RECORDS TO USE —
* * *

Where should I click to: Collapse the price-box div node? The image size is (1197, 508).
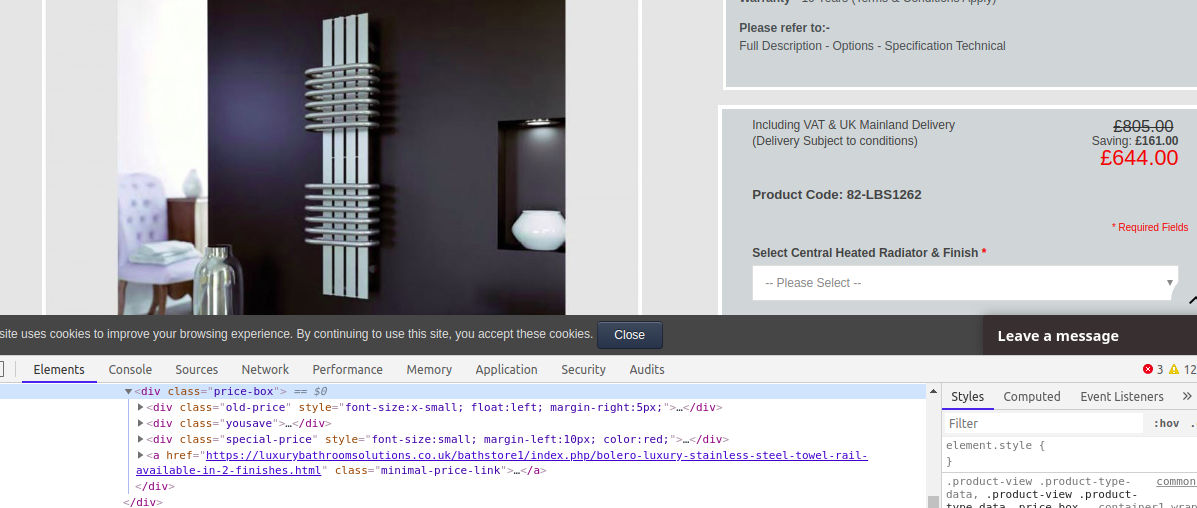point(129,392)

* * *

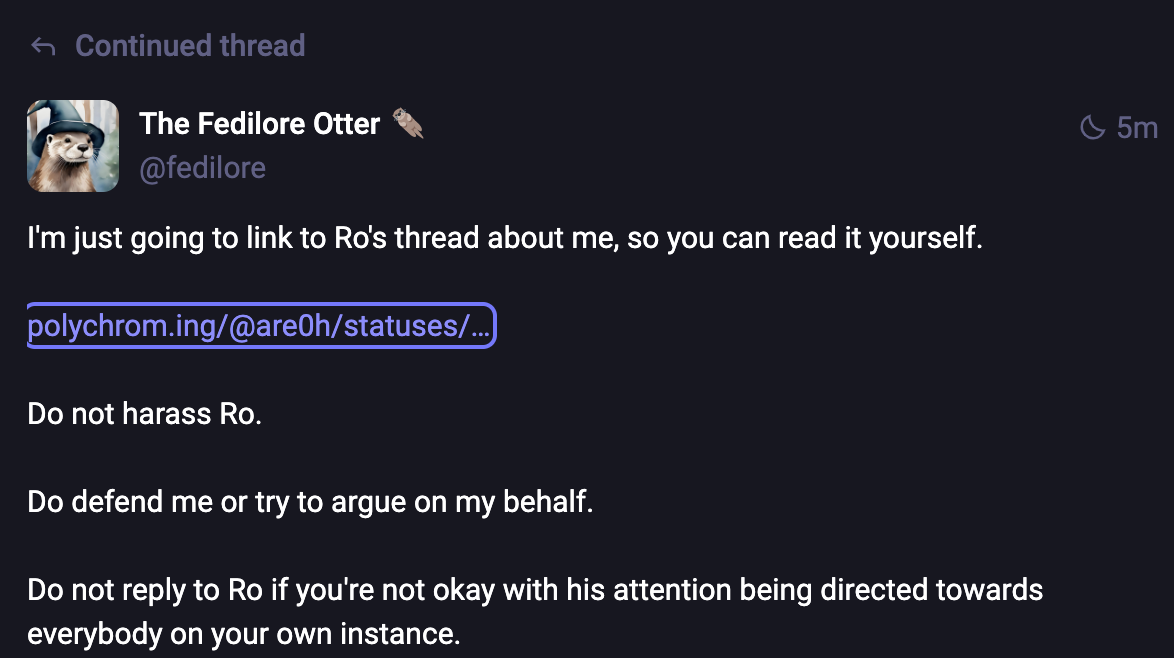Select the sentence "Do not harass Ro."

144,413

* * *

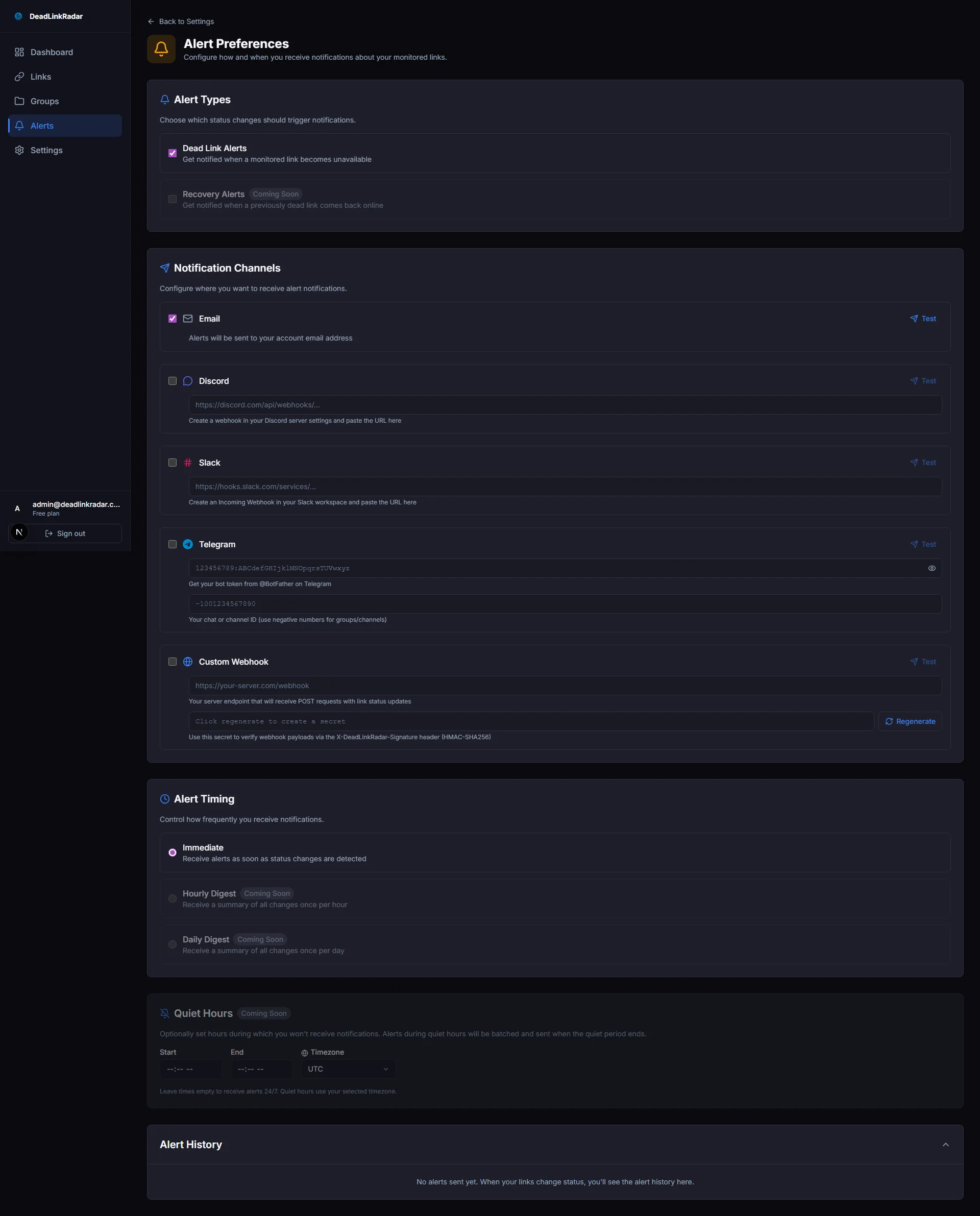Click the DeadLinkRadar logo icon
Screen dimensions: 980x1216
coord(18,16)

* * *

REQUIRED TASK — Please swap "Collapse" for "Expand" in the material from the line with "Where should I" up to and including the line with "point(129,392)", changing nothing else, and give only those lines back without the pictures.

ANSWER TO THE TASK —
Where should I click to: Expand the price-box div node? The image size is (1197, 508).
point(129,392)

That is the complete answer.